→ Exercise aim
If a line in the listing below includes the string "panel", pull it out.

————————

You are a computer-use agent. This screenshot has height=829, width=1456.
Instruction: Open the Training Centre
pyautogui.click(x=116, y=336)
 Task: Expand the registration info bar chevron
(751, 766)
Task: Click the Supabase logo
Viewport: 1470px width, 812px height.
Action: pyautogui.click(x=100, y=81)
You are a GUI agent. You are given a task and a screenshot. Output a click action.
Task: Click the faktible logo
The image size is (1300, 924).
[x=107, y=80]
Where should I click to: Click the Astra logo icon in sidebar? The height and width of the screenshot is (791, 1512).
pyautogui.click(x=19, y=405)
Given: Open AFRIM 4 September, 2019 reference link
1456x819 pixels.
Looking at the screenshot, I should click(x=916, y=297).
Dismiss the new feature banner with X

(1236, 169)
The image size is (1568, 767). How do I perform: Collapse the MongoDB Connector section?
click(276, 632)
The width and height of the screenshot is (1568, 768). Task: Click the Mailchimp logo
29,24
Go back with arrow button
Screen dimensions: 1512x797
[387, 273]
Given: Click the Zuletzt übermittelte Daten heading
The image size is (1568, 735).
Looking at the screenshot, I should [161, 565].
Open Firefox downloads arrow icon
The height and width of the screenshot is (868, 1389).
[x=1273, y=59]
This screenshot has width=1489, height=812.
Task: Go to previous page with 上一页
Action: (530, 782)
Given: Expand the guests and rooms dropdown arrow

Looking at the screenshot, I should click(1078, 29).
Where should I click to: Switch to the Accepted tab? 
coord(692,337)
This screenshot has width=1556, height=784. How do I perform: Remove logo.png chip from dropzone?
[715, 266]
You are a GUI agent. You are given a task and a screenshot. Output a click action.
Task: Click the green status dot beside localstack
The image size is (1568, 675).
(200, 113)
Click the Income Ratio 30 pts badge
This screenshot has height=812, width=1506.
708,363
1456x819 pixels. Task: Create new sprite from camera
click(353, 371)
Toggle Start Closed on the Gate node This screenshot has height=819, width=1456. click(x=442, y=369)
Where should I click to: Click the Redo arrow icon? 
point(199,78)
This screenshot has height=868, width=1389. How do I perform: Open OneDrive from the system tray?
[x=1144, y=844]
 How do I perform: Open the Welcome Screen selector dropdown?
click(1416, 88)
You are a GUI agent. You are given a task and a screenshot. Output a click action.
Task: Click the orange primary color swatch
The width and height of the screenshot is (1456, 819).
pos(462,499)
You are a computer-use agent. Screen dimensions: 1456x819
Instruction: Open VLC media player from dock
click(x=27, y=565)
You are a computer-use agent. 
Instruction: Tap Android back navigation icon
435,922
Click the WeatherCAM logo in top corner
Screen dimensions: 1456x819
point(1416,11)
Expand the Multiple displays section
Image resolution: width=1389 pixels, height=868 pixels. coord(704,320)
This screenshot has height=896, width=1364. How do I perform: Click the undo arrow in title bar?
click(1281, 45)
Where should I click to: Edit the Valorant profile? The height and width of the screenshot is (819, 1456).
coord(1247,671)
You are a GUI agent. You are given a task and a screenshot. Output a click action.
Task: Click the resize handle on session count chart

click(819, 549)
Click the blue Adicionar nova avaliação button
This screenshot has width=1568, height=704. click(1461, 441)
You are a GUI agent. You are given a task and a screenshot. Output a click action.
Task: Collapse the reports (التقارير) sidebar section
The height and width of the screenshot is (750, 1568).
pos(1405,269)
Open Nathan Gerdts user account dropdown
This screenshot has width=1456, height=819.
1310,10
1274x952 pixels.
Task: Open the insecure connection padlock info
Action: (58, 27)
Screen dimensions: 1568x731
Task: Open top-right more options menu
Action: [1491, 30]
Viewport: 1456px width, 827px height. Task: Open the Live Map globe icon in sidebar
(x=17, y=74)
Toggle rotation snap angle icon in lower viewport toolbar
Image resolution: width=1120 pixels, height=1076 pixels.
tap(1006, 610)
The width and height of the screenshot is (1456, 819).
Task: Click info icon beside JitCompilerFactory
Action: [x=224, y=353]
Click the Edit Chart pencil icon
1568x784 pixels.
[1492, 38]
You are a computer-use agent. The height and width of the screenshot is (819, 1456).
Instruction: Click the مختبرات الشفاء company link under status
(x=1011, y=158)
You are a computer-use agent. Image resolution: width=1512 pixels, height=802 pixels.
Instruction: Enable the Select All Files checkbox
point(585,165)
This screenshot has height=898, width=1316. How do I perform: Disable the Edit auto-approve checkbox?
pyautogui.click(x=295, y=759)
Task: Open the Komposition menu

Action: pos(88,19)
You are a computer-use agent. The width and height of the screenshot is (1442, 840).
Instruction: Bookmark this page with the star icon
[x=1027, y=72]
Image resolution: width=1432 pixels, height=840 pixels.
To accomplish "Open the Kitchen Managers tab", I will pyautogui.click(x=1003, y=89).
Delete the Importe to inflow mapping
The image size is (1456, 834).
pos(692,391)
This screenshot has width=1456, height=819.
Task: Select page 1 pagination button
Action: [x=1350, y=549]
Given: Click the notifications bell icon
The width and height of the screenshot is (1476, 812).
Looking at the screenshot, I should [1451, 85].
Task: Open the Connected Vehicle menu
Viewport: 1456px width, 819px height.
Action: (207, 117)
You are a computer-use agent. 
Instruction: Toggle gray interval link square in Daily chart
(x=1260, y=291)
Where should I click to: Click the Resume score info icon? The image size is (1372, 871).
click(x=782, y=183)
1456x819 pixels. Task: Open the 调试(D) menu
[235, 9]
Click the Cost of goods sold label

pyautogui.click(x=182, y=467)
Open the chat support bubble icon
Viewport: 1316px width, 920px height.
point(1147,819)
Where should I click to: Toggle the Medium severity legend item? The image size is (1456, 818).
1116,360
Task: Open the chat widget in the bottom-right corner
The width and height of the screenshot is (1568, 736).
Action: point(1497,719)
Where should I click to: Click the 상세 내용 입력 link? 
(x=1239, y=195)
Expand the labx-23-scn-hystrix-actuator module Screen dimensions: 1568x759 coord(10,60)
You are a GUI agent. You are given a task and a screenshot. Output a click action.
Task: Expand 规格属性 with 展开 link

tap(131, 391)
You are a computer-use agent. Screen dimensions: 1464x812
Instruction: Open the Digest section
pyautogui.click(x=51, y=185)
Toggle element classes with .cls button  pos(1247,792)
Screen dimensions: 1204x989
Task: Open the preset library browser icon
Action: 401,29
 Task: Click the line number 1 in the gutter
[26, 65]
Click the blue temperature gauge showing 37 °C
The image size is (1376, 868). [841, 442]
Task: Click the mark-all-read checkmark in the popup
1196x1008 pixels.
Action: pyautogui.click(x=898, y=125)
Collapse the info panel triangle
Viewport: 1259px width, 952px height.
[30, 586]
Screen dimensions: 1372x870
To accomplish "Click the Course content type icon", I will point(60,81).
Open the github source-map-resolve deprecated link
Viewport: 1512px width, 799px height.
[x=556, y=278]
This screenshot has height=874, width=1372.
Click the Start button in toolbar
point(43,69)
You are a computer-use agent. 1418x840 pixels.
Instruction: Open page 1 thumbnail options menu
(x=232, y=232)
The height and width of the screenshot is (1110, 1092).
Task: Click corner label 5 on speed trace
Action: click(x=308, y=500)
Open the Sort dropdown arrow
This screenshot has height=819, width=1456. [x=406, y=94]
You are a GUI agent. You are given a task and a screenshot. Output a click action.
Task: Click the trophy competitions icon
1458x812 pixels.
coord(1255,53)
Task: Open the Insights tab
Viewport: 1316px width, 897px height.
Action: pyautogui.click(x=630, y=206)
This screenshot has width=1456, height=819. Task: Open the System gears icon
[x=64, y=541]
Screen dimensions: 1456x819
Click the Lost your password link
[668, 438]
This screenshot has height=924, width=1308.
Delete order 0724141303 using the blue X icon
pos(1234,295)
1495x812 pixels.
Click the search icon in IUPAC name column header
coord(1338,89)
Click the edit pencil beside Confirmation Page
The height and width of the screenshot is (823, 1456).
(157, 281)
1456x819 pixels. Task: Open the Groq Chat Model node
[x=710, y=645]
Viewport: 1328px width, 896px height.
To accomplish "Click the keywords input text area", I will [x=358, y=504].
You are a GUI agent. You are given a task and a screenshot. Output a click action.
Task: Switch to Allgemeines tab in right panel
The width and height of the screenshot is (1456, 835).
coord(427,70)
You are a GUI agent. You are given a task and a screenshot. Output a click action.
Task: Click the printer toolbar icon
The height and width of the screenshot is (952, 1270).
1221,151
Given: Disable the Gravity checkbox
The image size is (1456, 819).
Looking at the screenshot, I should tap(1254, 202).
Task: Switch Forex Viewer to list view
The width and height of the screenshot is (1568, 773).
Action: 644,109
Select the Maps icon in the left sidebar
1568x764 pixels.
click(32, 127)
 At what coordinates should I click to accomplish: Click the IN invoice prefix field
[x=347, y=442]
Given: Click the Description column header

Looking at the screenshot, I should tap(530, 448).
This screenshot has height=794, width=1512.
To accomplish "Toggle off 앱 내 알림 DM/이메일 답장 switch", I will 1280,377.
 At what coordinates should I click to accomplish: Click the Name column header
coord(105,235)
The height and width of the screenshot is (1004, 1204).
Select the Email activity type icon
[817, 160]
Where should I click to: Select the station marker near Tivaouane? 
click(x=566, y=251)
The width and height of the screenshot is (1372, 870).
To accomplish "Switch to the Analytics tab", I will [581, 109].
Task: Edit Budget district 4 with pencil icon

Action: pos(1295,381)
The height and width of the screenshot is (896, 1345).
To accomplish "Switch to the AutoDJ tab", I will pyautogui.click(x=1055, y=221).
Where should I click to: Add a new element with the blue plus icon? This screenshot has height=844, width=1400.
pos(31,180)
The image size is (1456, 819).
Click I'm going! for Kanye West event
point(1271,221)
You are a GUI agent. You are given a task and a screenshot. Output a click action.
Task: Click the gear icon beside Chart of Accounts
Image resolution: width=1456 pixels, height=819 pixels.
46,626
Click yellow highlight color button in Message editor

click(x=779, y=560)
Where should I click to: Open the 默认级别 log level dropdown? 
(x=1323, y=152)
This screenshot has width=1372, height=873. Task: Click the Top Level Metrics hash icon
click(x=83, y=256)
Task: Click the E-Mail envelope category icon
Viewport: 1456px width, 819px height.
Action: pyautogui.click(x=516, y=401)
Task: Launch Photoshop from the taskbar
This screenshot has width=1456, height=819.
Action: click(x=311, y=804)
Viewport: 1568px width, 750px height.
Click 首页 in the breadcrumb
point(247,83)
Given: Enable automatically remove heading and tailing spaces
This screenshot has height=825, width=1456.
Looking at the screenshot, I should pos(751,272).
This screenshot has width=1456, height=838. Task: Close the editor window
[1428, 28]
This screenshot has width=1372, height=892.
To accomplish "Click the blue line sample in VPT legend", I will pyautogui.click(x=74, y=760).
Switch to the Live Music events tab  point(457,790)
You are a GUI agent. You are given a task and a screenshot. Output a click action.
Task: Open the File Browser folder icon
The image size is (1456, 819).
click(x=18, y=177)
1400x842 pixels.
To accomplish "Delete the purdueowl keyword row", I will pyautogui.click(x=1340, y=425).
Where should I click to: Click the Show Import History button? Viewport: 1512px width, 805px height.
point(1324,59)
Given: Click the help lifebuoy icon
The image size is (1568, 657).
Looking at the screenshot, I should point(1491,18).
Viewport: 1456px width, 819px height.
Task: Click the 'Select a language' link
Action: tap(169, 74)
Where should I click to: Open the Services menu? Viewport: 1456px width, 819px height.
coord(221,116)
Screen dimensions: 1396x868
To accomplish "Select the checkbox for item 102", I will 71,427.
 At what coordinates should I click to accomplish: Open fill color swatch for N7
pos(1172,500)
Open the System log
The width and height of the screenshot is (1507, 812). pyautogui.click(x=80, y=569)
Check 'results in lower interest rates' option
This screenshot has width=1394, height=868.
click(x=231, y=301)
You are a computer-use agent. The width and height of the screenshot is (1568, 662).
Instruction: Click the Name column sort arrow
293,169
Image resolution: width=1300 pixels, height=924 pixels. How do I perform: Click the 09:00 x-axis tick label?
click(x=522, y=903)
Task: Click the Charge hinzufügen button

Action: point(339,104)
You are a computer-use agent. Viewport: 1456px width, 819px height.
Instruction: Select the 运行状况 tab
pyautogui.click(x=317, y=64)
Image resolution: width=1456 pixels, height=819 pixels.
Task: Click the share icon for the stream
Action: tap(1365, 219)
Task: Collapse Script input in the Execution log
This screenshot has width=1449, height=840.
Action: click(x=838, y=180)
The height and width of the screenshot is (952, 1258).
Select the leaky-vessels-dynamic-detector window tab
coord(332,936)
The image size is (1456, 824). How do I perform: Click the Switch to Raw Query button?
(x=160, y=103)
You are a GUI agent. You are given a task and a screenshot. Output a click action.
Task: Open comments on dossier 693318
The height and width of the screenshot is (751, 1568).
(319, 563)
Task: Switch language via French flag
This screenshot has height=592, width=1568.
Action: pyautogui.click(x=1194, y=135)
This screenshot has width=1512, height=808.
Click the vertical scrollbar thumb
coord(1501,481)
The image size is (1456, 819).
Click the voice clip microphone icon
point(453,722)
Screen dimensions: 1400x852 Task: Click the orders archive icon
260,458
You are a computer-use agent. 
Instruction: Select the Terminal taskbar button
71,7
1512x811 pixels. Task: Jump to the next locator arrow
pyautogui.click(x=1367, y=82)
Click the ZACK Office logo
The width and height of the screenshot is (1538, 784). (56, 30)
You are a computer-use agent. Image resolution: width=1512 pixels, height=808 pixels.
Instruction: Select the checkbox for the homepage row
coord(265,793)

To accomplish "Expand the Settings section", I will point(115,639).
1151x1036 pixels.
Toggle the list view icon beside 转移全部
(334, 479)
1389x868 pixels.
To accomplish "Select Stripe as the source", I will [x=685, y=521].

————————

→ Solution for this exercise
Collapse the info panel triangle
Task: Switch to Allgemeines tab in right panel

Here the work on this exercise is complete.